| The input |
===

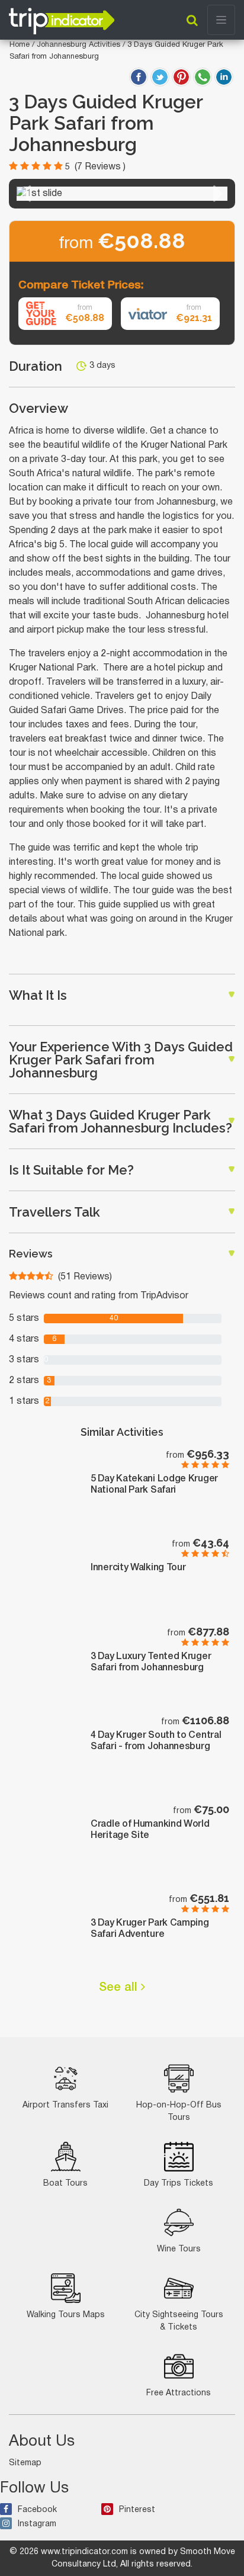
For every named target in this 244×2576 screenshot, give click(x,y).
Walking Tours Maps (66, 2315)
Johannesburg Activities (80, 45)
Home (19, 45)
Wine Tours (179, 2249)
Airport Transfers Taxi (65, 2105)
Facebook (37, 2510)
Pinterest (137, 2510)
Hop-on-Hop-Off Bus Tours (178, 2112)
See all (120, 1987)
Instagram (37, 2524)
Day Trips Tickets (178, 2183)
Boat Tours (65, 2183)
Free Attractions (178, 2393)
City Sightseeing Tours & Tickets (178, 2321)
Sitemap (25, 2463)
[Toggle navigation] (221, 20)
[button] (26, 193)
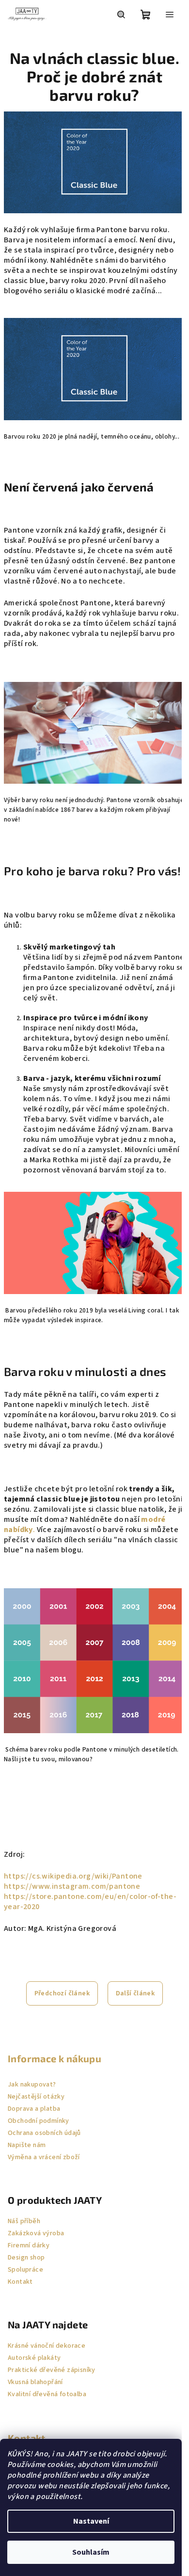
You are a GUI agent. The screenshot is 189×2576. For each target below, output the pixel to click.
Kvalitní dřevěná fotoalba (47, 2394)
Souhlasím (91, 2552)
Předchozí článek (62, 1993)
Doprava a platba (34, 2109)
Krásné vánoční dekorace (46, 2346)
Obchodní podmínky (38, 2121)
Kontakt (20, 2282)
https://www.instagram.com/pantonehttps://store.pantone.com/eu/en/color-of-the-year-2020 (90, 1896)
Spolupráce (25, 2270)
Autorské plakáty (34, 2358)
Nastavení (91, 2521)
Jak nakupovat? (32, 2084)
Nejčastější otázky (36, 2097)
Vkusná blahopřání (35, 2382)
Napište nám (27, 2145)
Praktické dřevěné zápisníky (51, 2370)
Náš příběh (24, 2221)
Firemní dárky (28, 2245)
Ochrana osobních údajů (44, 2133)
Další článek (135, 1993)
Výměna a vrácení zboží (44, 2157)
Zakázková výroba (36, 2233)
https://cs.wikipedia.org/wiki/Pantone (73, 1876)
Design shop (26, 2257)
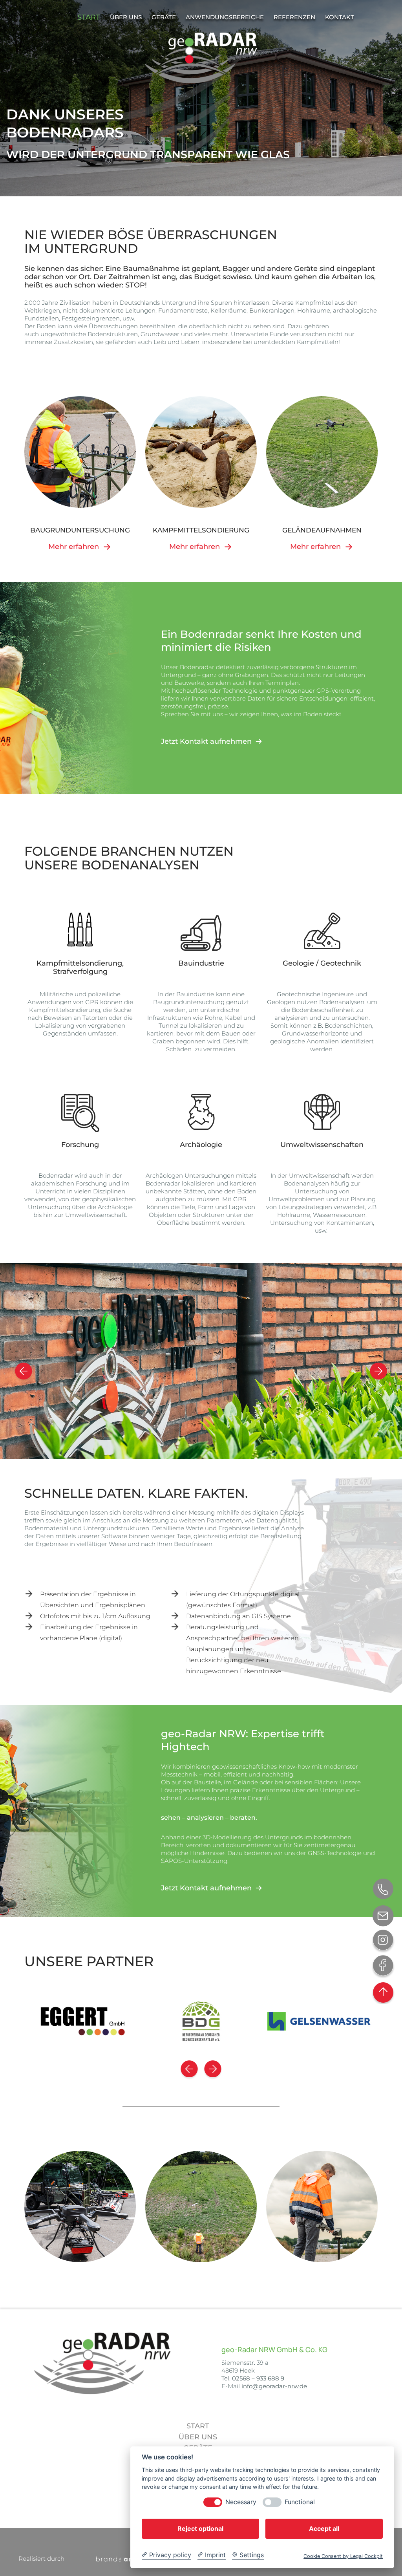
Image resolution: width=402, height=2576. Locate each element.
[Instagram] (383, 1941)
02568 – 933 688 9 (258, 2378)
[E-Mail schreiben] (383, 1916)
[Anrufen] (383, 1890)
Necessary (240, 2502)
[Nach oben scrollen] (383, 1992)
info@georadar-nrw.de (274, 2386)
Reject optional (200, 2528)
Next (388, 1361)
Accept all (324, 2528)
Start (197, 2426)
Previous (14, 1361)
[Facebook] (383, 1967)
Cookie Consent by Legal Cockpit (343, 2556)
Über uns (198, 2437)
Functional (300, 2502)
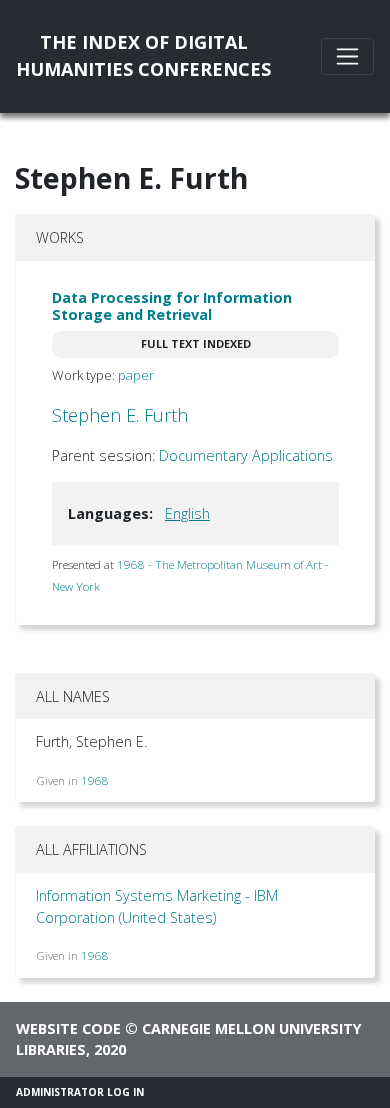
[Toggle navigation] (347, 56)
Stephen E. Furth (120, 415)
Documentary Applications (246, 455)
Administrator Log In (80, 1092)
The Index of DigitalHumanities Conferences (143, 55)
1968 (95, 780)
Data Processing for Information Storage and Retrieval (172, 306)
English (187, 513)
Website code (68, 1028)
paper (136, 375)
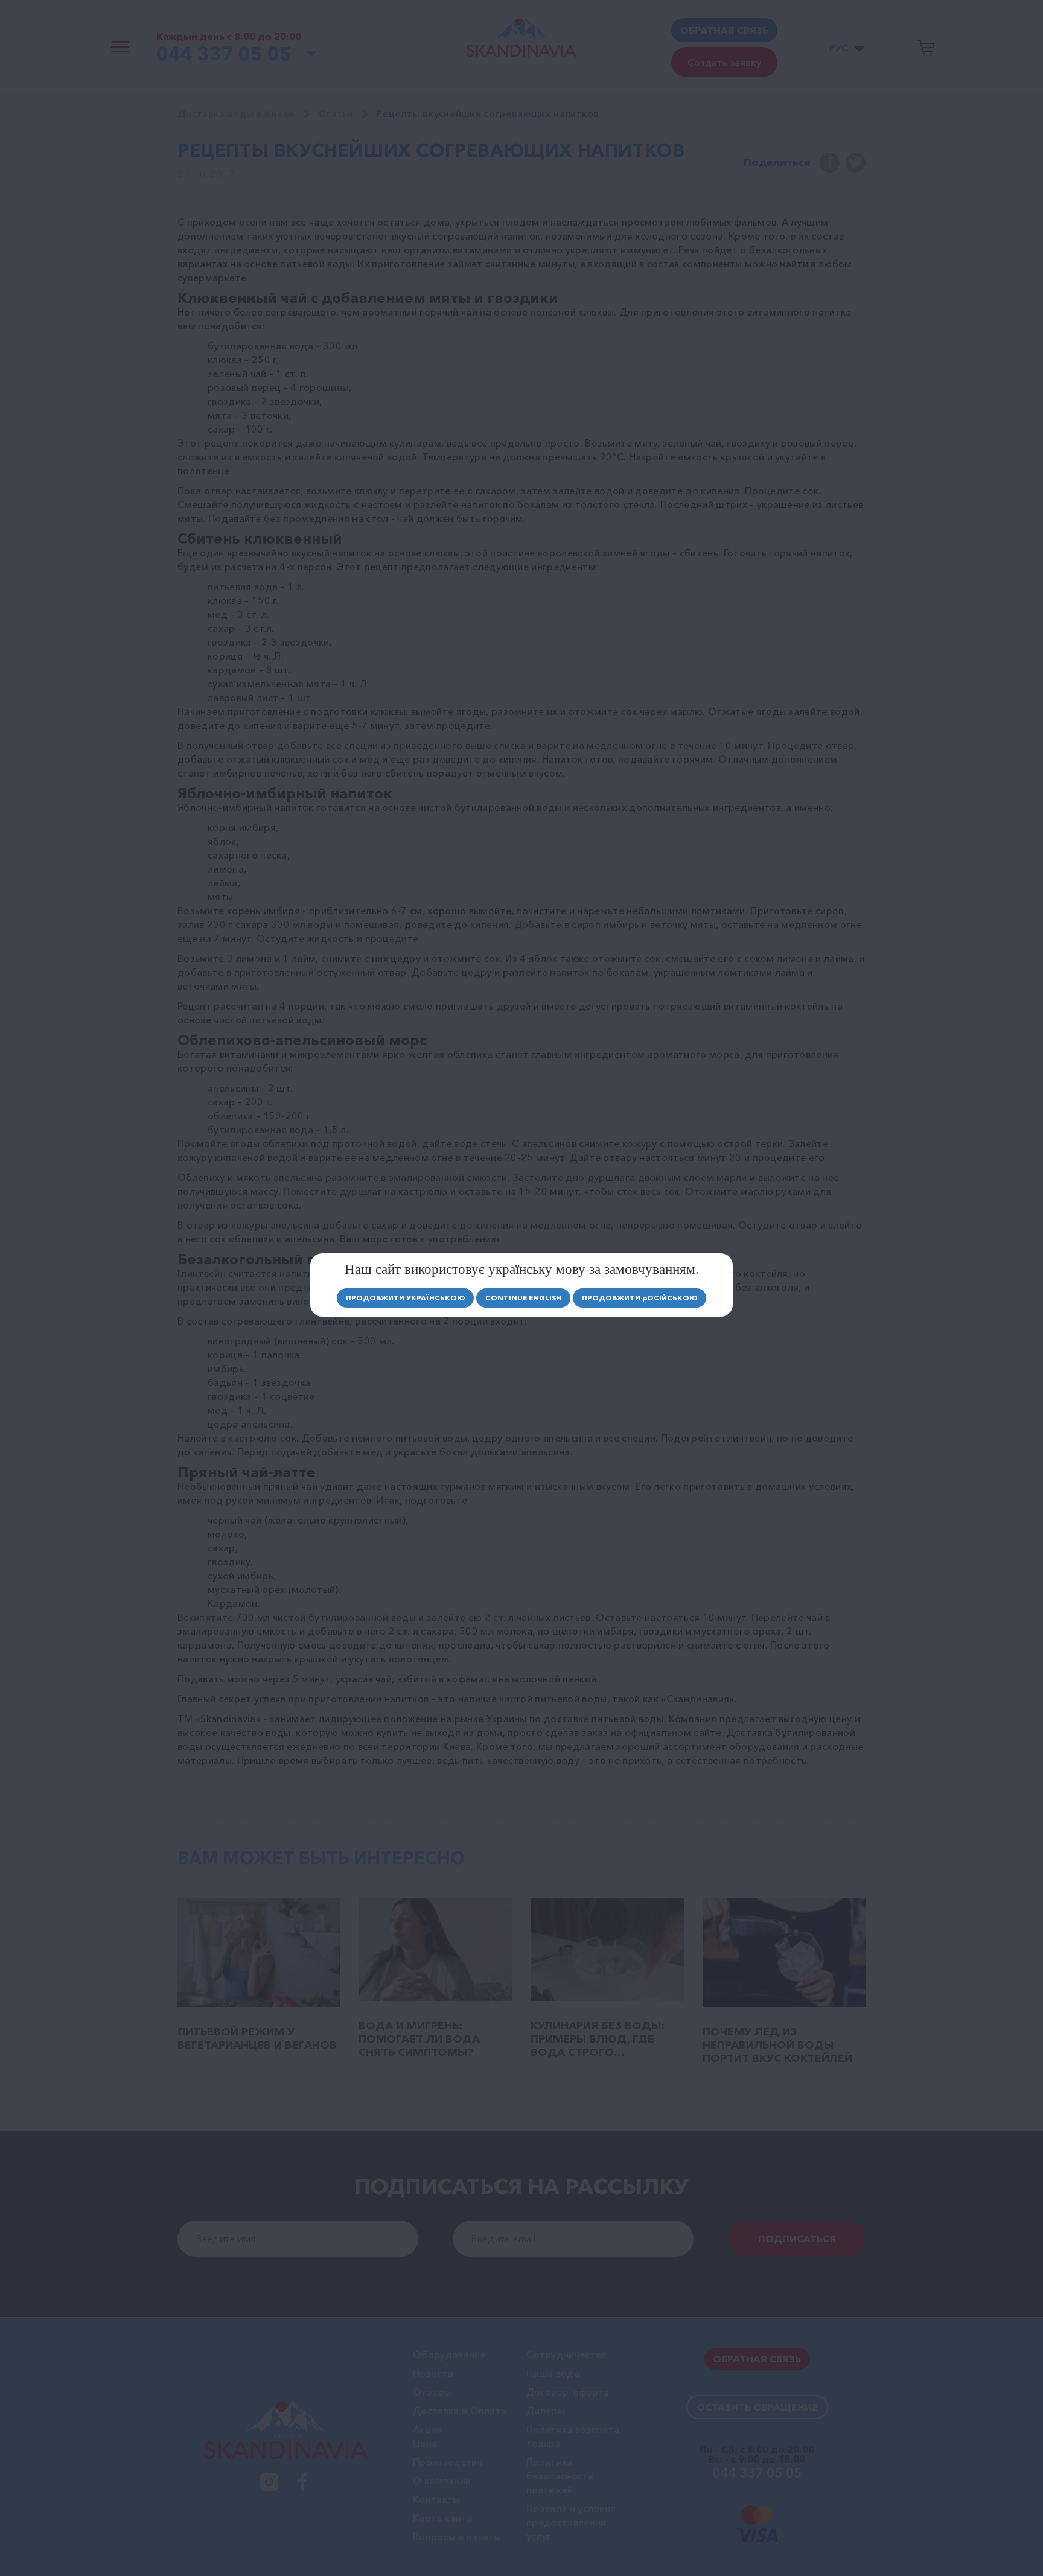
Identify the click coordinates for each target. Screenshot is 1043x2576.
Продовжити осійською (639, 1297)
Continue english (523, 1297)
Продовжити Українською (405, 1297)
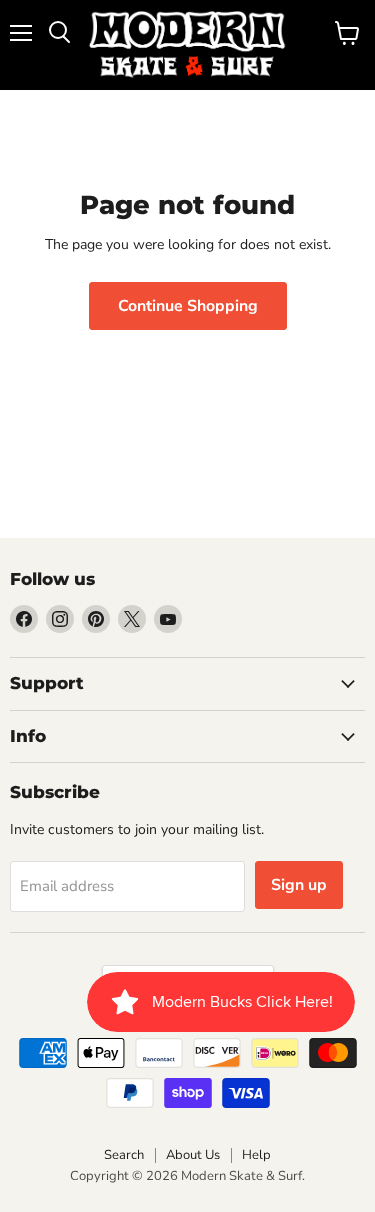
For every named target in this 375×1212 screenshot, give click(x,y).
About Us (193, 1155)
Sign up (299, 885)
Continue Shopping (188, 306)
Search (124, 1155)
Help (256, 1155)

===

Send back every line of the listing exactly. Omit the images.

For every named target in this 244×2576 screenshot, give click(x,y).
Walking Tours Maps (66, 2315)
Johannesburg Activities (80, 45)
Home (19, 45)
Wine Tours (179, 2249)
Airport Transfers Taxi (65, 2105)
Facebook (37, 2510)
Pinterest (137, 2510)
Hop-on-Hop-Off Bus Tours (178, 2112)
See all (120, 1987)
Instagram (37, 2524)
Day Trips Tickets (178, 2183)
Boat Tours (65, 2183)
Free Attractions (178, 2393)
City Sightseeing Tours & Tickets (178, 2321)
Sitemap (25, 2463)
[Toggle navigation] (221, 20)
[button] (26, 193)
You are a GUI agent. The screenshot is 189×2576. For each target below, output the pixel to click.
Kvalitní dřevěná fotoalba (47, 2394)
Souhlasím (91, 2552)
Předchozí článek (62, 1993)
Doprava a platba (34, 2109)
Krásné vánoční dekorace (46, 2346)
Obchodní podmínky (38, 2121)
Kontakt (20, 2282)
https://www.instagram.com/pantonehttps://store.pantone.com/eu/en/color-of-the-year-2020 (90, 1896)
Spolupráce (25, 2270)
Autorské plakáty (34, 2358)
Nastavení (91, 2521)
Jak nakupovat? (32, 2084)
Nejčastější otázky (36, 2097)
Vkusná blahopřání (35, 2382)
Napište nám (27, 2145)
Praktické dřevěné zápisníky (51, 2370)
Náš příběh (24, 2221)
Firemní dárky (28, 2245)
Ochrana osobních údajů (44, 2133)
Další článek (135, 1993)
Výměna a vrácení zboží (44, 2157)
Zakázková výroba (36, 2233)
https://cs.wikipedia.org/wiki/Pantone (73, 1876)
Design shop (26, 2257)
Image resolution: width=402, height=2576. Locate each element.
[Instagram] (383, 1941)
02568 – 933 688 9 (258, 2378)
[E-Mail schreiben] (383, 1916)
[Anrufen] (383, 1890)
Necessary (240, 2502)
[Nach oben scrollen] (383, 1992)
info@georadar-nrw.de (274, 2386)
Reject optional (200, 2528)
Next (388, 1361)
Accept all (324, 2528)
Start (197, 2426)
Previous (14, 1361)
[Facebook] (383, 1967)
Cookie Consent by Legal Cockpit (343, 2556)
Über uns (198, 2437)
Functional (300, 2502)
[Toggle navigation] (347, 56)
Stephen E. Furth (120, 415)
Documentary Applications (246, 455)
Administrator Log In (80, 1092)
The Index of DigitalHumanities Conferences (143, 55)
1968 (95, 780)
Data Processing for Information Storage and Retrieval (172, 306)
English (187, 513)
Website code (68, 1028)
paper (136, 375)
Identify the click coordinates for each target. Screenshot is 1043x2576.
Продовжити осійською (639, 1297)
Continue english (523, 1297)
Продовжити Українською (405, 1297)
For every named target in this 375×1212 screenshot, give click(x,y).
About Us (193, 1155)
Sign up (299, 885)
Continue Shopping (188, 306)
Search (124, 1155)
Help (256, 1155)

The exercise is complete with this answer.